Young fitness fanatics doing “explosive exercises” have fuelled a four-fold increase in exercise-related injuries.

Shocking figures have revealed that young people participating in high-intensity sessions are heading for chronic conditions more common in older patients.

Surgeon Gorav Datta says he now sees 200 patients a year who are under 30 and suffering from hip and knee injuries and back problems, compared to around 50 just three years ago.

Gorav believes this is due to the recent popularity of high-intensity workouts, instructed fitness programmes and the adoption of indoor cycling among people of all levels of fitness and ability.

He said: “Over the past few years there has been a real expansion in the fitness market designed to meet the needs of young people with many conflicting priorities to contend with.

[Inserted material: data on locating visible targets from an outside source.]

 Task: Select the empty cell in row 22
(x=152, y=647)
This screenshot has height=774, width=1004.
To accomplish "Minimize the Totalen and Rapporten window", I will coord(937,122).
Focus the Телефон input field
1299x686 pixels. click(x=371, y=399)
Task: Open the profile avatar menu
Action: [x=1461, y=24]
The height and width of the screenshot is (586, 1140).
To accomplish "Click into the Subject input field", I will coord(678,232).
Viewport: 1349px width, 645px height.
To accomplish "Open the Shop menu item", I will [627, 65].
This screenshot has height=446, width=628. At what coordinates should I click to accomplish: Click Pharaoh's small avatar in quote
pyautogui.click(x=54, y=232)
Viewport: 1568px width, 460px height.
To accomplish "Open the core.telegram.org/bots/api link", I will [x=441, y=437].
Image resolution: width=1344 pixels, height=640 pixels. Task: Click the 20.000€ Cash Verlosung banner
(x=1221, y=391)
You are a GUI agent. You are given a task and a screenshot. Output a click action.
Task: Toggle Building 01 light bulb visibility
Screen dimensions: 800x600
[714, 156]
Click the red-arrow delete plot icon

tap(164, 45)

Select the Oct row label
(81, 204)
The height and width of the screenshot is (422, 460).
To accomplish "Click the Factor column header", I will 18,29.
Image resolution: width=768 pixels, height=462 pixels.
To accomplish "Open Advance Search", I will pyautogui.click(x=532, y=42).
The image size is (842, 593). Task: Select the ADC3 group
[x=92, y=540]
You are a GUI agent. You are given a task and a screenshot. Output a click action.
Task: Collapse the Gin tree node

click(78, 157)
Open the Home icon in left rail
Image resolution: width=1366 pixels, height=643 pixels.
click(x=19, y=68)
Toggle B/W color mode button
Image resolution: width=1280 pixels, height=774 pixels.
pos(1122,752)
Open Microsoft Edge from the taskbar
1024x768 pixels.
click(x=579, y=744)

“Cult fitness regimes and the use of over-zealous personal trainers, all of which emphasise high-intensity, high-impact work, appeal to those who want to cram exercise into their hectic daily lives.

“The problem, however, is that these short and intense bursts and repetitions can wreak havoc with joints and, longer-term, lead to the need for surgery.”

He urged people to take-up more moderate workouts with adequate rest days, while people with established joint problems should adopt low-impact exercises such as swimming and cycling

He added: “The message for young people to avoid this predicament is to be careful not to over-train and to avoid some of the exercises and training regimes that can trash the joints.”

Personal trainer Oliver Tuson, an armed forces veteran who has set up his own business, said many young people are taking up intense weightlifting regimes but failing to warm up properly.

The 32-year-old former Royal Marines Commando said: “The health industry has grown and people are trying to copy what they see in glossy magazines.

“People should build up slowly and follow a structured regime from a professional who can assess their fitness.”